Wednesday, June 9, 2010

The Secret Back Rooms of the Comicshop


It is happening. My shrine to nerdiness and part-time place of employment, (on and off) for roughly twenty years is moving. The Comicshop is a Vancouver institution. We were there first, and according to reader polls in the Georgia Straight, we do it best. My intention here is not to go on and on about the place, nor to tell it's history. Instead I thought I might "pull back the four-colour curtain" for you all. We have been at 4th and Arbutus for over thirty years. Crap accumulates. It is a big, barn-like retail slot with lots of backrooms and hidden nooks. I took these pictures about a month ago, just before all the hubbub began. By now, all this stuff has been "cleaned" out of existence or left behind. Here I will try to share some of the day to day pop-culture oddness and coolness that lurked behind the scenes at the old place. If you click on the pictures you can zoom in pretty close.


The door to the office is framed by an deflated mylar Spider-Man balloon, and two signed t-shirts, one from Todd McFarlane and the other from Sergio Aragones.


There are decades worth of sticky things and hangers affixed to the office door. The motorbike stuff ties in with my boss's last name, which he shares with Norton motorbikes.


Slurpee cups, novelty bubble-bath containers, and miscellaneous brick-a-brack have been sitting on the windowsill for years.


This is part of an old pinball machine that the boss found in an alley at 24th and Main St. back in 1974. He has had it since he opened the first Comicshop that year. It sat on the office windowsill for 31 years. It is now mine. :)
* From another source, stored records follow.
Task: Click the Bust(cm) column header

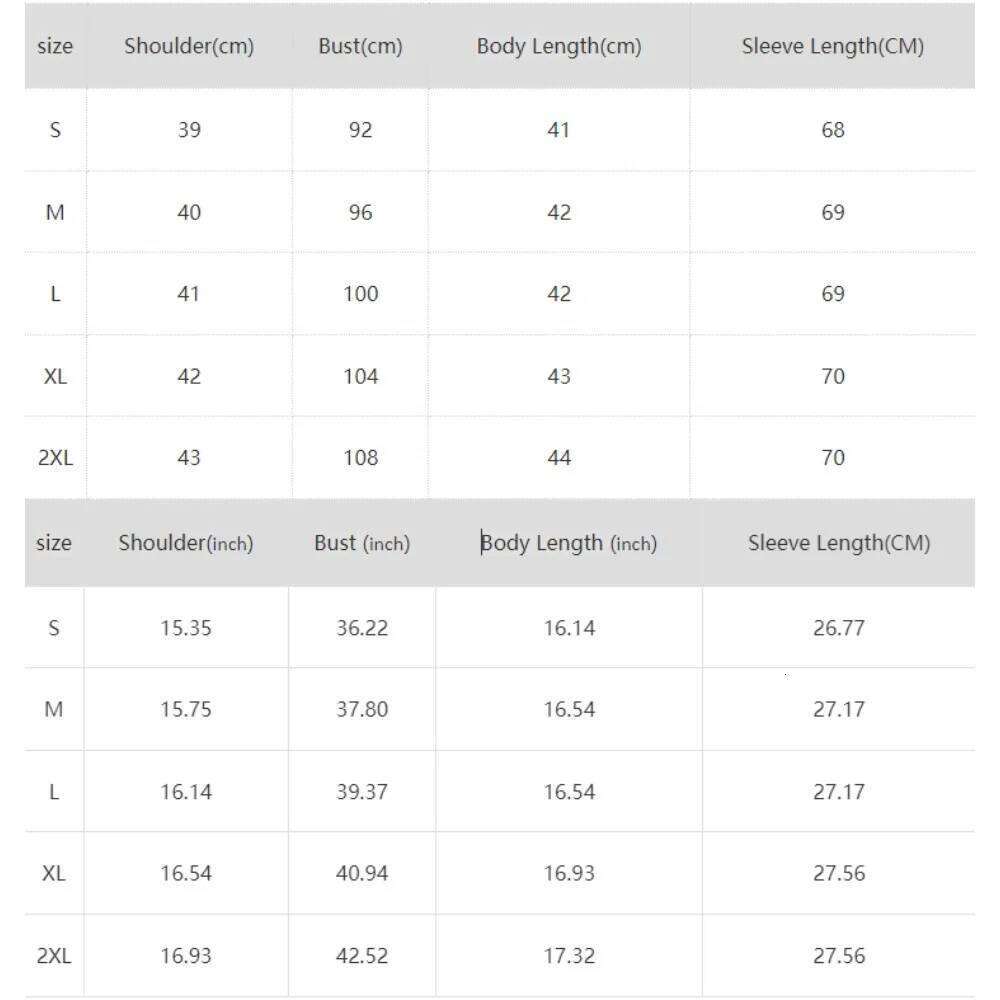Action: point(360,46)
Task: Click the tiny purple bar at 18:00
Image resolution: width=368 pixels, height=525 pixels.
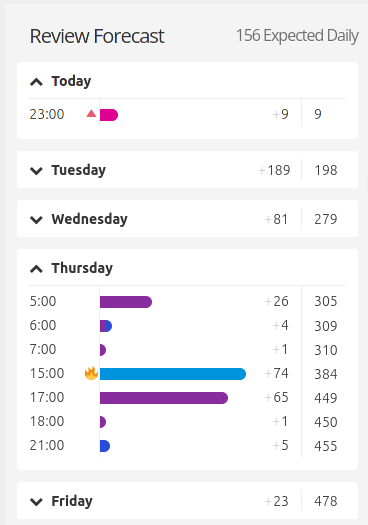Action: click(103, 422)
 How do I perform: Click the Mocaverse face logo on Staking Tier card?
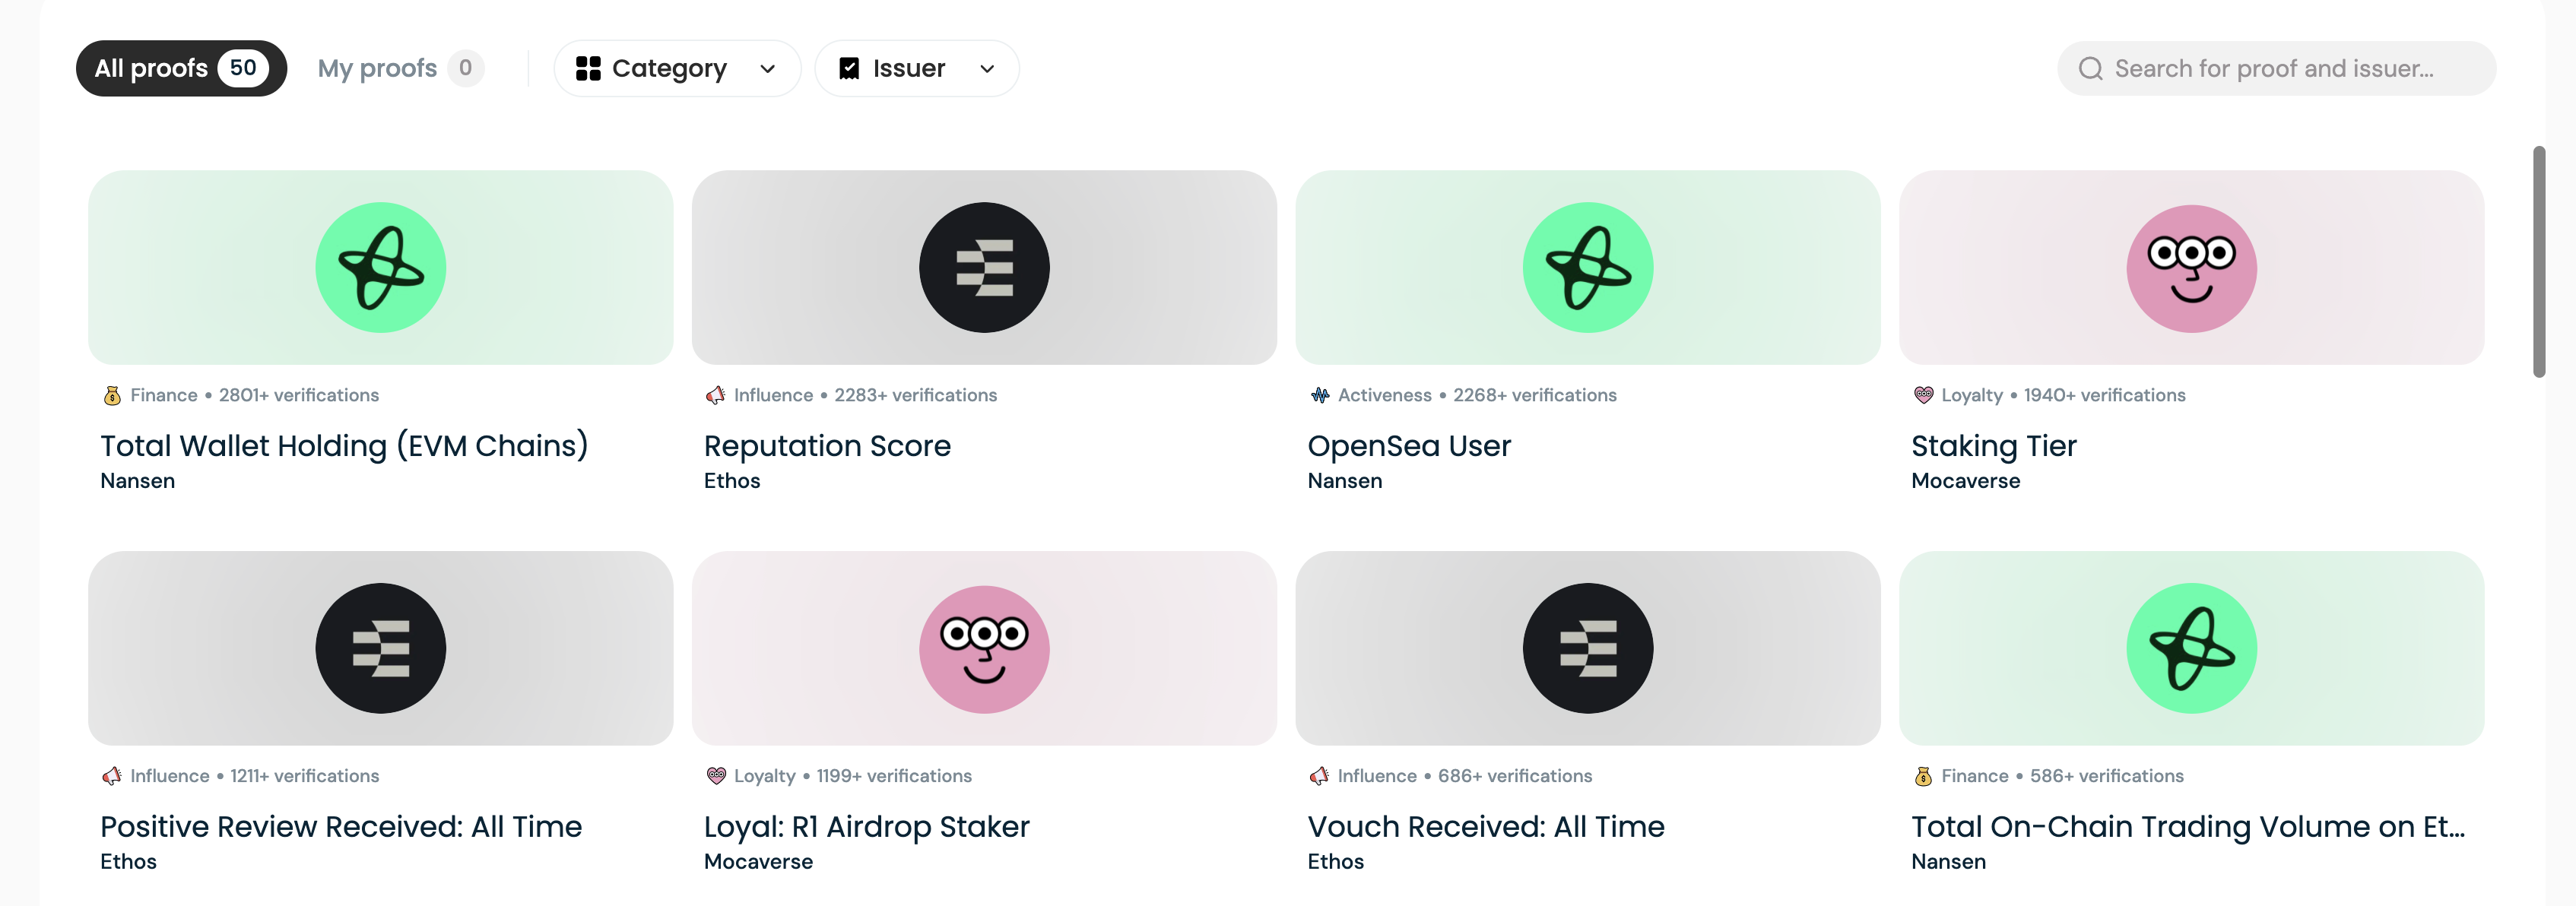pyautogui.click(x=2191, y=268)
Here is some oddness from the (somewhat home-made) office wall. There is a fantasy pinup by Frank Brunner . I'm not sure who did the Daffy Duck cell, but it has a Tex Avery / Bob Clampett look to it.


Various certificates and a cool plastic Uncle Scrooge, festooned with some god's-eye charm.


I love this patently unsafe-looking Mickey Mouse crib toy. I suspect lead paint, applied in a 1968 Chinese sweat shop. It also has the look of a toy that was designed long before anyone thought of the term "choking hazard".


The coffee counter has a huge poster of Michelle Pfeiffer as Catwoman. It is a bus shelter transparency from "Batman Returns", which was kinda crappy except for Michelle Pfeiffer. I guess it's been there since 1992.




Over the years; cool old comics have fallen apart and left wonderful, detached covers in their wake. There are several spots behind the scenes where the old things were just tacked up with the staple gun, for colour.


This Holly Hobby wall plaque has been collecting dust on the circuit box for as long and anyone can remember. It reads:
"He doesn't find contentment who seeks the wealth of kings, for the greatest happiness of all is found in little things." Sweet...


Bart has been guarding the receiving door for about twenty years.


The furnace had a dire warning affixed to it. I am proud to say that I never touched.



The other side of the furnace is adorned with groovy 1970's comics industry stickers and an armadillo fridge magnet from San Antonio, Texas.


Old magazines and antique fruit boxes were stuck in a corner.


Old Disney records, a "pose-able" Batman wall hanging, and sexy go-go girl paperbacks clutter up the overstock area.


This isn't in a hidden area, but I include it because it is so cool. I risked my life a decade ago to hang these cut-outs up on the wall. Anyone who can name all the characters gets an authentic Stan Lee no-prize. Note the unique and precious Uncle Scrooge stained glass window. No, it is not for sale. Ever.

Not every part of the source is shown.